俺は指で後輩ちゃんの手を優しく撫でる。片手は休めることなく団扇で扇ぎ続ける。
「颯か義姉さんの親は来てるか?」
「どっちも来てないな」
俺と後輩ちゃんは首を横に振る。今日はどっちの親も都合がつかなかったのだ。
「んじゃ、帰りは俺んちの車で送っていくよ。アイスとかゼリーとかも買うようにお願いしとくな」
「…助かる」
頭を下げる俺に裕也が、気にすんな、とにこやかに笑いかけてくる。
「義姉さんのためだ。将来の義弟として当然だ。義姉さん、こういう時に颯に甘えるんだぞ。一緒にお風呂に入ったりするとか、一緒のベッドで寝るとか」
「お、お風呂……」
「後輩ちゃん、こいつの言うことは聞かなくていいから。一緒にお風呂に入ったら、逆に後輩ちゃんはぶっ倒れるだろう?」
「そ、そうですね。一緒に寝るだけにしておきます。いや待てよ……………お風呂で倒れたふりをすれば…」
「後輩ちゃん聞こえているからな!」
俺は呆れる。

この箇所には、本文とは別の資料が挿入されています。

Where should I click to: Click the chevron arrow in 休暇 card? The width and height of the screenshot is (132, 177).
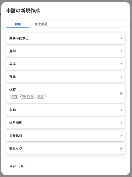pos(121,93)
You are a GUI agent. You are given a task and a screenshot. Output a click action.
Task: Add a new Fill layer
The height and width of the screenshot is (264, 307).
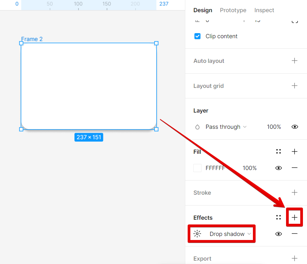[294, 152]
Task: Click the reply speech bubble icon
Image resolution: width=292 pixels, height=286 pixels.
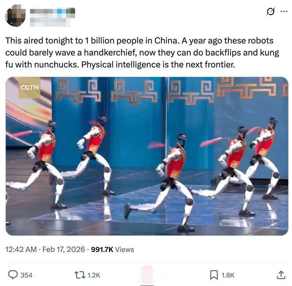Action: coord(13,275)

例え後輩ちゃんがお風呂で倒れたふりをしても、駆け付けた俺を見た瞬間に気絶すると思うぞ。俺は後輩ちゃんの裸を見ることができるけど。
少し想像してしまったのは仕方がないと思う。俺も年頃の男だ。仕方がない仕方がない。裸の姿を想像してしまった俺は後輩ちゃんの顔を見ることができない。

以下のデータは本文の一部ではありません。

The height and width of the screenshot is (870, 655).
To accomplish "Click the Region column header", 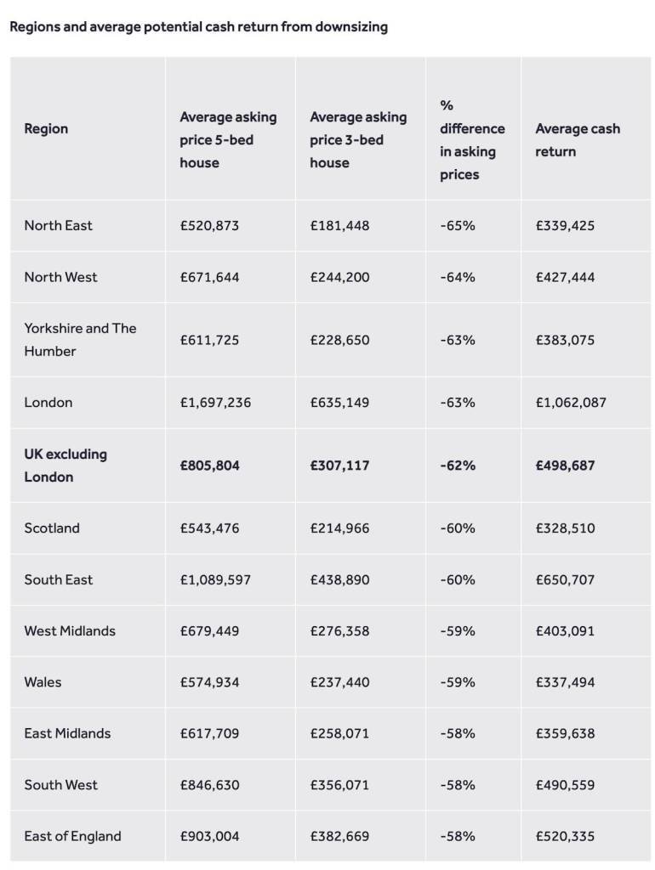I will coord(46,129).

裕也がニヤニヤと笑っている。ニヤニヤしていてもイケメンなのがムカつく。
「そこは義姉さんに任せるよ。じゃあ、帰りは連絡してくれ。お大事にな」
裕也の顔が引っ込んだ。俺たちの間に沈黙が訪れる。
心の声が駄々洩れだった後輩ちゃんは恥ずかしそうに俺から目を逸らしている。
今、顔が赤いのは恥ずかしさによるものだろう。氷を顔に当てて冷やし始める。
後輩ちゃんが体に置いていた氷の袋を一つ俺のほうに差し出してきた。俺も黙って受け取って、熱い顔に当てる。
氷は冷たかったけど、後輩ちゃんの体温でほんの少し温かい気がした。後輩ちゃんのあまい香りがして、氷を当てているにもかかわらず、俺の熱は上昇した。
しばらく俺たちは熱が下がらなかった。
”読者の皆様も熱中症にはお気を付けください! 作品の中では救急車を呼んでませんが、実際には呼ぶと思います。簡単にしか書いていませんが、実際はもっとキツイです。
作者も学生の頃、何度も立ち眩みと過呼吸になりました。友達は死にかけました。水分と塩分をしっかりと取ってくださいね!”